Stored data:
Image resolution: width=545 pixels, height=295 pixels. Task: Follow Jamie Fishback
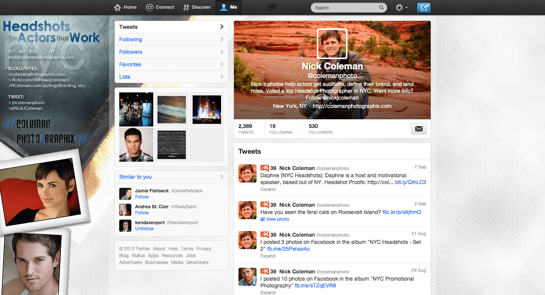[x=142, y=197]
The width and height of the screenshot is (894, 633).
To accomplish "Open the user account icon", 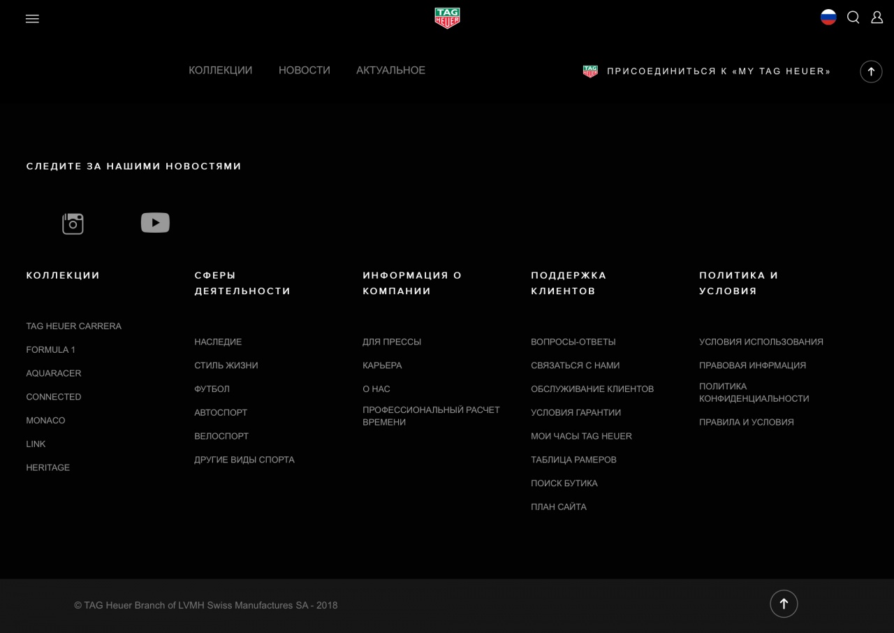I will 877,17.

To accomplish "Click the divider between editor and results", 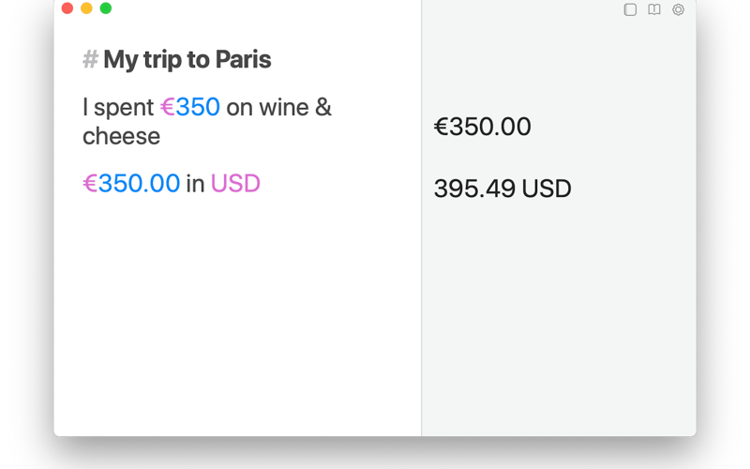I will 422,235.
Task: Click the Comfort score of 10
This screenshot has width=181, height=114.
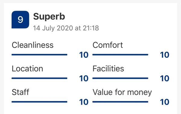Action: (165, 55)
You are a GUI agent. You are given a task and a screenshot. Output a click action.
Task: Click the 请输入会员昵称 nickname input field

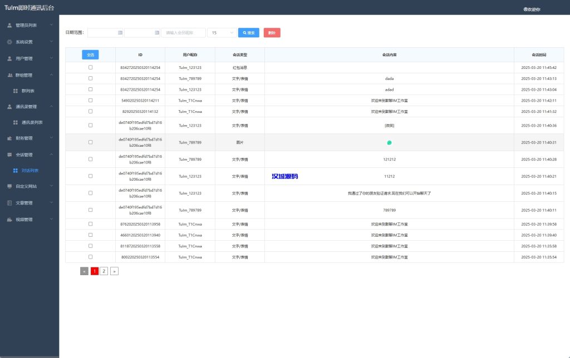(183, 33)
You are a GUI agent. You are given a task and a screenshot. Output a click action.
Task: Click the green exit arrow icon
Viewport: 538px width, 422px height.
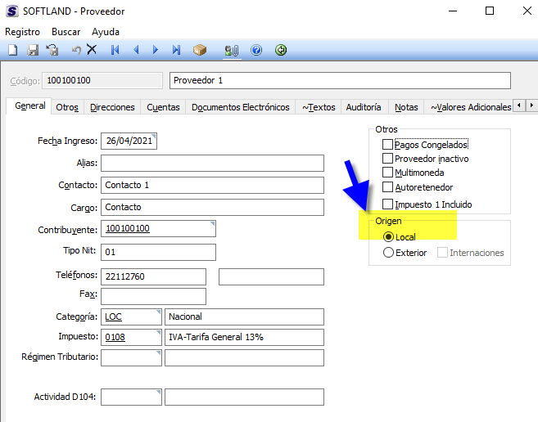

YOUR ASSIGNMENT: Please copy the lines above, starting at the one that holds "Task: Click the green exit arrow icon" and stopping after the last line, exactly as they appear and minus the pictures.

WRITTEN SOLUTION:
Task: Click the green exit arrow icon
Viewport: 538px width, 422px height.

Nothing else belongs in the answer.